Thursday, June 3, 2010

Realistic Advice and One INSANE Idea

I can't help writing about the Gulf as I think it is the turning point in our energy future...and in governance too, for that matter.
This article, with quotes from a Transocean attorney and industry veteran, I found compelling EXCEPT for the suggestion that we use a s small nuclear device to plug the hole. OK, so he inhaled a little too many fumes along the way....
But he alludes to the fact that Russia actually DID such a thing years ago! Hello? Not that I follow all the nuclear explosions on the planet very closely...but I thought that would have made some news.

Quote:


The very depth of the well is one reason this spill has been so bad—5,000 feet under water and another 18,000 feet in the Earth to tap into oil. The deeper you go, the more pressure there is, and it’s that pressure that blew through protective measures that proved too flimsy, destroying a vessel twice the size of an aircraft carrier in a plume of black smoke and flame. On Wednesday, the latest attempt froze as a saw blade being used to cut through a pipe to allow for a new containment dome got stuck.

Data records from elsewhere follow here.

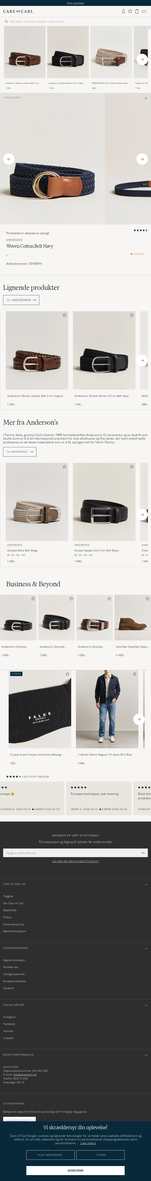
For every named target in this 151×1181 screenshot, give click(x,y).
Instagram (9, 1017)
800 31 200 (21, 1078)
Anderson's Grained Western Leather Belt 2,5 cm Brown (93, 647)
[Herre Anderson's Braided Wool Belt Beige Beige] (37, 502)
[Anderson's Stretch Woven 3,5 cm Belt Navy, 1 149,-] (68, 58)
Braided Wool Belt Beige (22, 550)
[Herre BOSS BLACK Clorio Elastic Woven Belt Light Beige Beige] (111, 52)
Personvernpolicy (13, 924)
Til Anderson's (19, 451)
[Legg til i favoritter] (63, 315)
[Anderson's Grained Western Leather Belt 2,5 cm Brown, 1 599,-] (94, 626)
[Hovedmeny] (144, 11)
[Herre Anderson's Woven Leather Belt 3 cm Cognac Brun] (25, 52)
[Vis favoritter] (130, 11)
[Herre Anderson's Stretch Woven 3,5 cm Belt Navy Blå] (68, 52)
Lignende (31, 287)
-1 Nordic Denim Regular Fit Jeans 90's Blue (104, 754)
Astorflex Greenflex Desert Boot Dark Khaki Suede (132, 647)
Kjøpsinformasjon (14, 960)
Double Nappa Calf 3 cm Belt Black (97, 550)
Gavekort (8, 988)
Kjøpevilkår (10, 910)
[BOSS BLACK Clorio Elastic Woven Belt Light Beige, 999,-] (111, 58)
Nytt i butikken (75, 2)
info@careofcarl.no (25, 1074)
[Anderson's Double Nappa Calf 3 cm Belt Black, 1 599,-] (104, 513)
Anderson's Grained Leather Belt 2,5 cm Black (17, 647)
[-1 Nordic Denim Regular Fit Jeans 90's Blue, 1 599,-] (107, 717)
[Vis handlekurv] (137, 11)
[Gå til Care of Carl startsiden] (18, 11)
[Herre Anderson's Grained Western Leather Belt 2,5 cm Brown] (94, 617)
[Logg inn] (123, 11)
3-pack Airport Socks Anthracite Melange (36, 754)
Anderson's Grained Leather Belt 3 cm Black (54, 647)
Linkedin (8, 1038)
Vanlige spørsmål (14, 974)
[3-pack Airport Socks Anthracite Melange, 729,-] (40, 717)
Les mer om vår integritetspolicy (75, 861)
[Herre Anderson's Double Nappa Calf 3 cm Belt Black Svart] (104, 502)
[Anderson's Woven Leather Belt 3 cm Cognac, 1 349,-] (24, 58)
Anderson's (14, 240)
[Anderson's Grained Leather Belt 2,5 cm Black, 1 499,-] (18, 626)
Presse (7, 917)
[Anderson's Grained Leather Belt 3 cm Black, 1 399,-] (56, 626)
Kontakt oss (10, 967)
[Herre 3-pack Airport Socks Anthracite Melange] (40, 709)
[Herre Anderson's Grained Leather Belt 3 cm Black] (56, 617)
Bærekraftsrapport (14, 931)
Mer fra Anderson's (30, 422)
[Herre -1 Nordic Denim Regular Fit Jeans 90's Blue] (107, 709)
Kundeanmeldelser (14, 981)
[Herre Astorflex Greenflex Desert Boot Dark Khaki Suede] (132, 617)
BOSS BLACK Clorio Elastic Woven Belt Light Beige (110, 83)
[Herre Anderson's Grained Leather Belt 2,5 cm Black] (18, 617)
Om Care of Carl (13, 903)
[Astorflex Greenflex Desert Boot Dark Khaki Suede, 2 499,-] (132, 626)
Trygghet (8, 896)
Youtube (8, 1031)
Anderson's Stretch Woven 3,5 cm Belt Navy (66, 83)
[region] (75, 798)
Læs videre (88, 1143)
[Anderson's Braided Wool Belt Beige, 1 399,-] (37, 513)
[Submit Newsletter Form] (143, 853)
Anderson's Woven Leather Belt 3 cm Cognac (22, 83)
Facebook (9, 1024)
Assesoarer (12, 97)
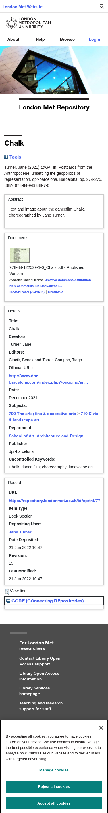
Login (94, 39)
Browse (67, 39)
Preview (55, 291)
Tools (12, 156)
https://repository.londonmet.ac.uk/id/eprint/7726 (57, 500)
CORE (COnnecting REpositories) (45, 600)
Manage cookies (54, 772)
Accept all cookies (54, 805)
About (13, 39)
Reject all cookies (54, 788)
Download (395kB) (27, 291)
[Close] (101, 729)
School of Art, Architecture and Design (46, 435)
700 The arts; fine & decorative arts (42, 413)
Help (40, 39)
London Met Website (23, 6)
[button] (7, 592)
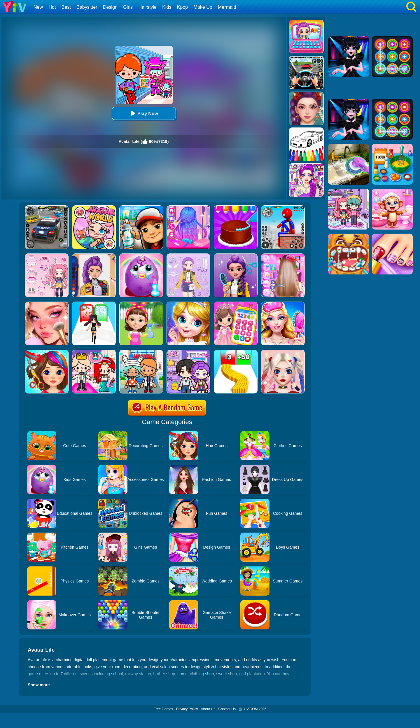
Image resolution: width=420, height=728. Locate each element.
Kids (166, 7)
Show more (39, 684)
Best (66, 7)
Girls (128, 7)
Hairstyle (148, 7)
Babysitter (86, 7)
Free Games (163, 709)
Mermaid (227, 7)
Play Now (143, 113)
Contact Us (227, 709)
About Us (208, 709)
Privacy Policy (187, 709)
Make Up (203, 7)
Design (110, 7)
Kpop (182, 7)
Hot (52, 7)
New (38, 7)
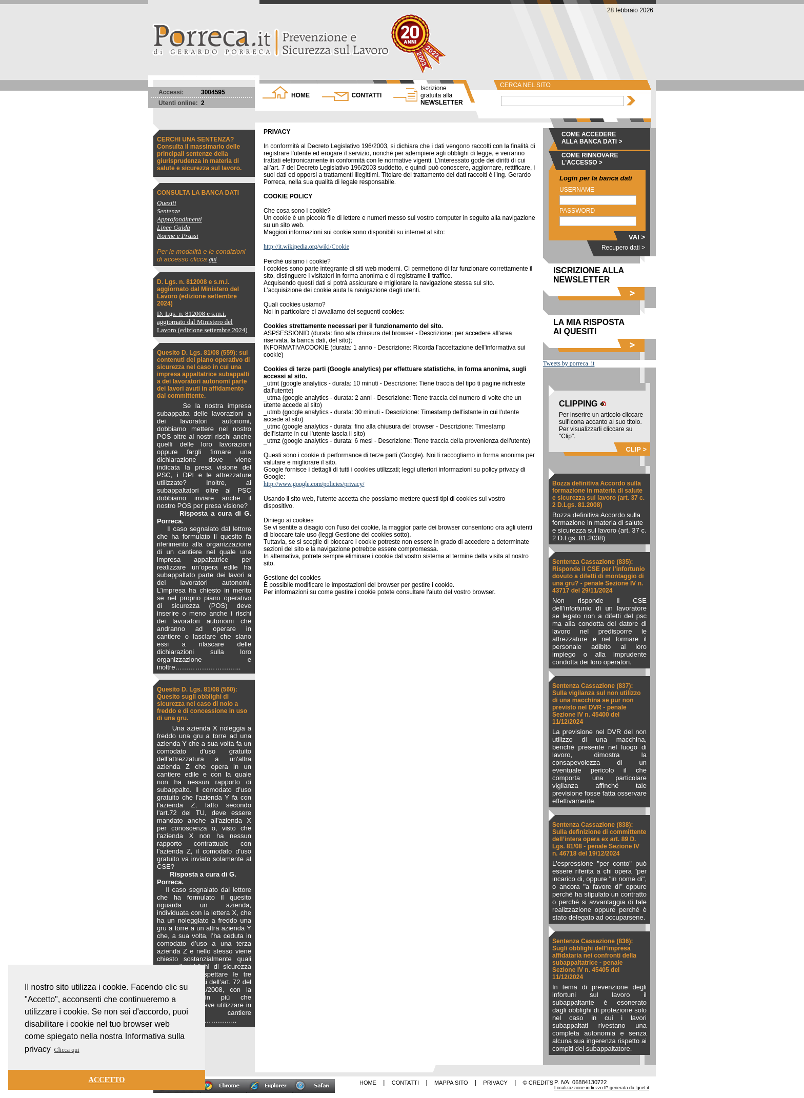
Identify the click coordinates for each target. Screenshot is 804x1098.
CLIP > (636, 449)
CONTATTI (366, 95)
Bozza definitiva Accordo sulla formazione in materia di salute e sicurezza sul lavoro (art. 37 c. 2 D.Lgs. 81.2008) (598, 494)
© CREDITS (538, 1083)
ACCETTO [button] (107, 1079)
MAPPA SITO (451, 1083)
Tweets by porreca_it (568, 363)
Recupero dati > (623, 247)
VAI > (637, 237)
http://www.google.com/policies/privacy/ (314, 483)
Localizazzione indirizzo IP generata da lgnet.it (601, 1087)
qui (212, 259)
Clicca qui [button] (66, 1049)
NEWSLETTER (441, 95)
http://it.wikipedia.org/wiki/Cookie (306, 246)
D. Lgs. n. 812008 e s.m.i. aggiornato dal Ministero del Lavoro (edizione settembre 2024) (198, 292)
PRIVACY (495, 1083)
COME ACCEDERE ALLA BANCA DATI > (591, 138)
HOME (300, 95)
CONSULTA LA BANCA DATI (198, 192)
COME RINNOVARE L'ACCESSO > (589, 159)
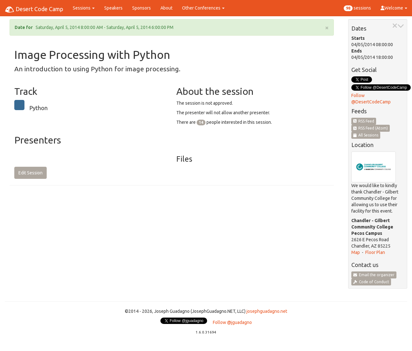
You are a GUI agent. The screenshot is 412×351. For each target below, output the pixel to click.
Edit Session (30, 172)
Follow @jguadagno (232, 322)
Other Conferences (203, 8)
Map (355, 252)
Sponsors (141, 8)
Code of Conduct (371, 282)
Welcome (394, 8)
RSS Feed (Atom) (370, 128)
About (166, 8)
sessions (357, 8)
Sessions (84, 8)
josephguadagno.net (267, 311)
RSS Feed (364, 121)
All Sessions (366, 135)
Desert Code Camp (34, 9)
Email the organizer (374, 275)
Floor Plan (375, 252)
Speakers (113, 8)
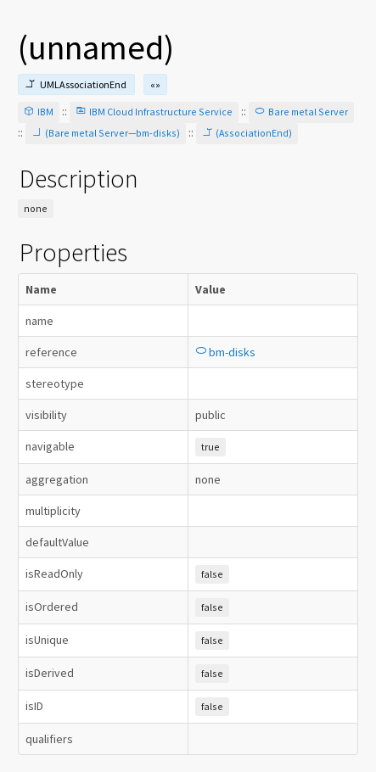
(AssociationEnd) (247, 132)
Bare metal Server (301, 111)
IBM (38, 111)
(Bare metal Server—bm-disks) (105, 132)
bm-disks (225, 352)
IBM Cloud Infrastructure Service (154, 111)
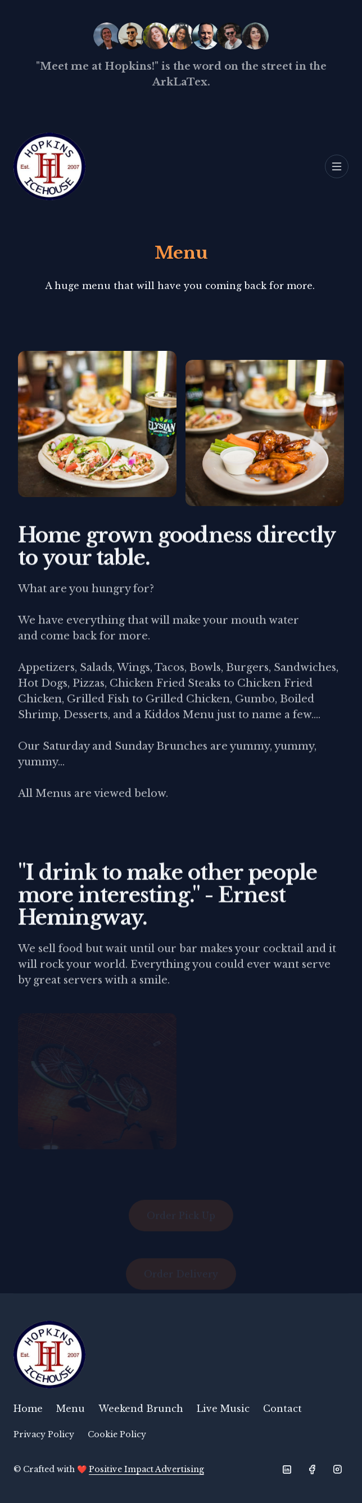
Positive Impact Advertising (146, 1469)
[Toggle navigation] (337, 166)
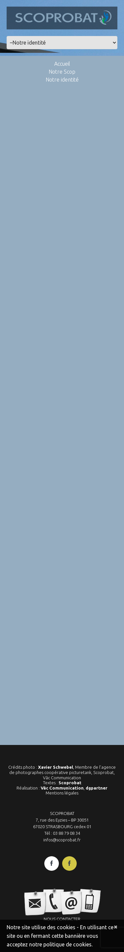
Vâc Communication (62, 788)
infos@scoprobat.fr (62, 839)
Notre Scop (62, 72)
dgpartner (96, 788)
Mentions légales (62, 793)
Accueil (62, 64)
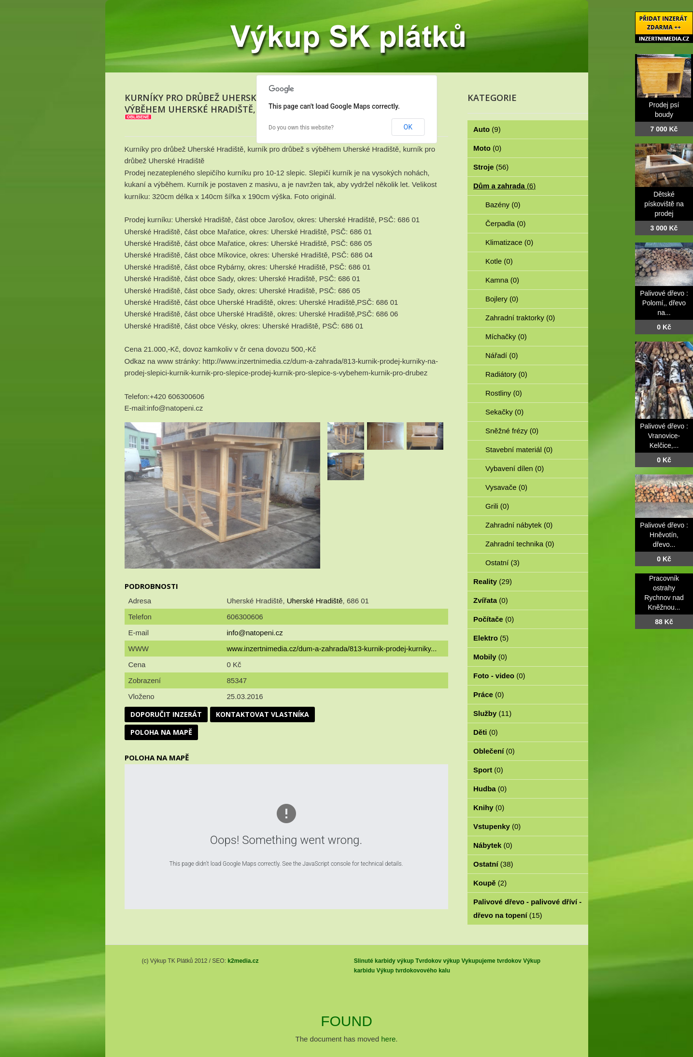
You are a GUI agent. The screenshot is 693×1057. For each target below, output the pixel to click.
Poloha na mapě (161, 732)
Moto (487, 148)
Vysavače (506, 487)
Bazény (503, 204)
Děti (485, 732)
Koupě (490, 883)
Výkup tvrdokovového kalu (413, 970)
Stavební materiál (518, 449)
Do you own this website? (301, 127)
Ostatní (502, 562)
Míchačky (506, 336)
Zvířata (490, 600)
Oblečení (494, 751)
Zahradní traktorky (520, 318)
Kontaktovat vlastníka (262, 714)
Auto (487, 129)
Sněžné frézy (511, 431)
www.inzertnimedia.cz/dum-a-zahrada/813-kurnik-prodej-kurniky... (332, 648)
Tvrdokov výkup (437, 960)
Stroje (491, 167)
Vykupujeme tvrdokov (492, 960)
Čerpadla (505, 223)
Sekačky (504, 412)
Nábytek (492, 845)
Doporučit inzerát (166, 714)
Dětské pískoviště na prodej (664, 203)
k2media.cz (242, 960)
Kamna (502, 280)
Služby (492, 713)
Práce (488, 694)
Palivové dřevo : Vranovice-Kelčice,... (664, 435)
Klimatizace (509, 242)
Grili (497, 506)
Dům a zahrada (504, 186)
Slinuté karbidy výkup (384, 960)
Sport (488, 770)
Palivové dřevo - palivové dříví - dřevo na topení (527, 908)
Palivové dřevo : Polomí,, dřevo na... (664, 302)
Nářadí (501, 355)
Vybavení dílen (514, 468)
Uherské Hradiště (315, 601)
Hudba (490, 789)
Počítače (493, 619)
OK (408, 127)
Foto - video (499, 675)
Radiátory (506, 374)
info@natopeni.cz (255, 632)
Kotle (499, 261)
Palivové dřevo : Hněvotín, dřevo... (664, 534)
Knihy (488, 807)
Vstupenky (497, 826)
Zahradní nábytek (518, 525)
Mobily (490, 657)
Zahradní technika (519, 544)
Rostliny (503, 393)
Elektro (491, 638)
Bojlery (501, 299)
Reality (492, 581)
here (388, 1039)
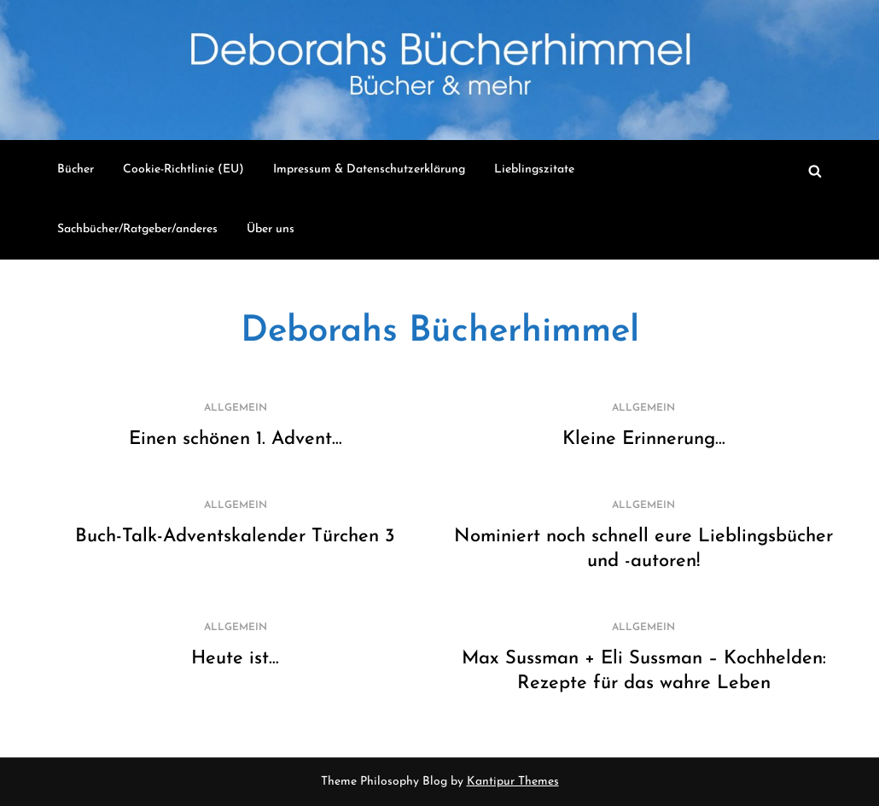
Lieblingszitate (534, 169)
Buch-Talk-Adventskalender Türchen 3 (235, 536)
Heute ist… (235, 659)
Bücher (75, 169)
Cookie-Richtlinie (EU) (183, 169)
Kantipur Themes (513, 781)
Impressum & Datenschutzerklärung (369, 169)
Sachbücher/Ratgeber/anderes (137, 229)
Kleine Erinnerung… (643, 439)
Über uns (270, 229)
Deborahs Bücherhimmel (440, 331)
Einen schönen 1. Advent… (235, 439)
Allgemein (235, 408)
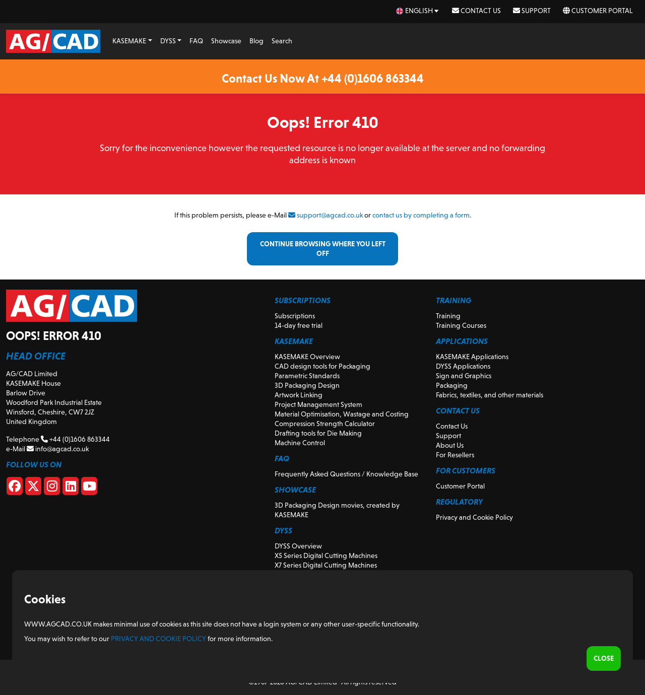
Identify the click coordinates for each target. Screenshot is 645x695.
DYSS (168, 41)
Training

Simmons said the BP Deepwater Horizon spill may just be the event that spurs a reaction that shortens the time horizon for the switch from oil. His favored approach is the development of offshore wind turbines, but other ideas include the use of algae as a substitute for oil.

“I think it could happen within five years if we tackle this with the intensity that we reacted after Pearl Harbor,” he said. “We have to use that intensity now, and that’s the only good thing about the tragedy—it’s going to focus people on the problem.”

http://www.portfolio.com/industry-news/energy/2010/06/03/matthew-simmons-reflects-on-deepwater-horizon-disaster?ana=e_pft

End quote

The fact that the pressure is coming from 18,000 feet below the bottom of the ocean floor...that is of volcanic proportions! And it virtually vaporized something twice the size of an aircraft carrier? This, for me, gives some perspective to the problem.

Any elected official, lobbyist, activist, voter who does NOT see this as the bellweather event for the change to a clean, safe, secure energy economy has got other priorities such as self preservation through financial donations, denial, disregard for the future of our planet and their progeny upon it, political motivations...and I am sure there are more.

I have said it before...and again...there are thousands upon thousands of good hardworking, well - meaning people working for the likes of BP. They all just need to understand that they must be a part of the change that is happening. They don't need to lose their jobs or get relocated. They just need to know that what they do everyday isn't going to be supporting the ever riskier search for and extraction of oil.